Source material:
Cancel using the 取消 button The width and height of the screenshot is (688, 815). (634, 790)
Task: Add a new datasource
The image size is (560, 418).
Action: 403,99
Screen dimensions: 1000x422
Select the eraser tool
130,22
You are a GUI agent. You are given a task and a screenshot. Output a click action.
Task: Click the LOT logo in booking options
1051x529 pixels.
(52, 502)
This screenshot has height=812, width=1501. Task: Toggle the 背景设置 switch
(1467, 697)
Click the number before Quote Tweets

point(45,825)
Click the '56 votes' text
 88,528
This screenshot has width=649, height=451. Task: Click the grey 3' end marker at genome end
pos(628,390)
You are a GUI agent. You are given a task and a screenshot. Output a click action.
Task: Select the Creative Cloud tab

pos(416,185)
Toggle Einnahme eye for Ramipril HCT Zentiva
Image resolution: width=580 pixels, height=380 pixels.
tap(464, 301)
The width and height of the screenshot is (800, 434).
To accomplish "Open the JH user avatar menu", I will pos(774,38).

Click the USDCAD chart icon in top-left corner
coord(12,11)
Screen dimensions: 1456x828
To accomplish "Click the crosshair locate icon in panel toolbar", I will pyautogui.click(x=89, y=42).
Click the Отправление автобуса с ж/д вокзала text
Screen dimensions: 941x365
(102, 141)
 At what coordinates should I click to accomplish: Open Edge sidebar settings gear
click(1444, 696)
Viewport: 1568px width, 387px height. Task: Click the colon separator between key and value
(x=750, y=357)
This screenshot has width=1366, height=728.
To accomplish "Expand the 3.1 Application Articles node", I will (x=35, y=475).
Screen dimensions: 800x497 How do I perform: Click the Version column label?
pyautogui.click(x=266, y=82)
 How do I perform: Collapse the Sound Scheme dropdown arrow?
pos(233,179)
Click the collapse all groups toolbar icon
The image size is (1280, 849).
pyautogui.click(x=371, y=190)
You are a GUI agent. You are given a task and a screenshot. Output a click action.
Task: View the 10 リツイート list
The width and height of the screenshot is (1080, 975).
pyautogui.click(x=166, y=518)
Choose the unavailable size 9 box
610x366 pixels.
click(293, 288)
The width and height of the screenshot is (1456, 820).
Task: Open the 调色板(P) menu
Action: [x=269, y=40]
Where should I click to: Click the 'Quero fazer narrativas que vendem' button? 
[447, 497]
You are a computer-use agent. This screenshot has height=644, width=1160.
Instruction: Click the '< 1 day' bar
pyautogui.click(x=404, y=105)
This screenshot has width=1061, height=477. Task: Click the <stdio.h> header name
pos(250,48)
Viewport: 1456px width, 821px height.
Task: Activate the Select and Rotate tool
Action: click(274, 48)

Exercise aim: Beginning at the line that holds "This screenshot has width=1061, height=477.", reproduce each line of the records above down to and including the last one.

Answer box:
This screenshot has width=1061, height=477. Task: Click the <stdio.h> header name
pos(250,48)
Viewport: 1456px width, 821px height.
Task: Activate the Select and Rotate tool
Action: click(274, 48)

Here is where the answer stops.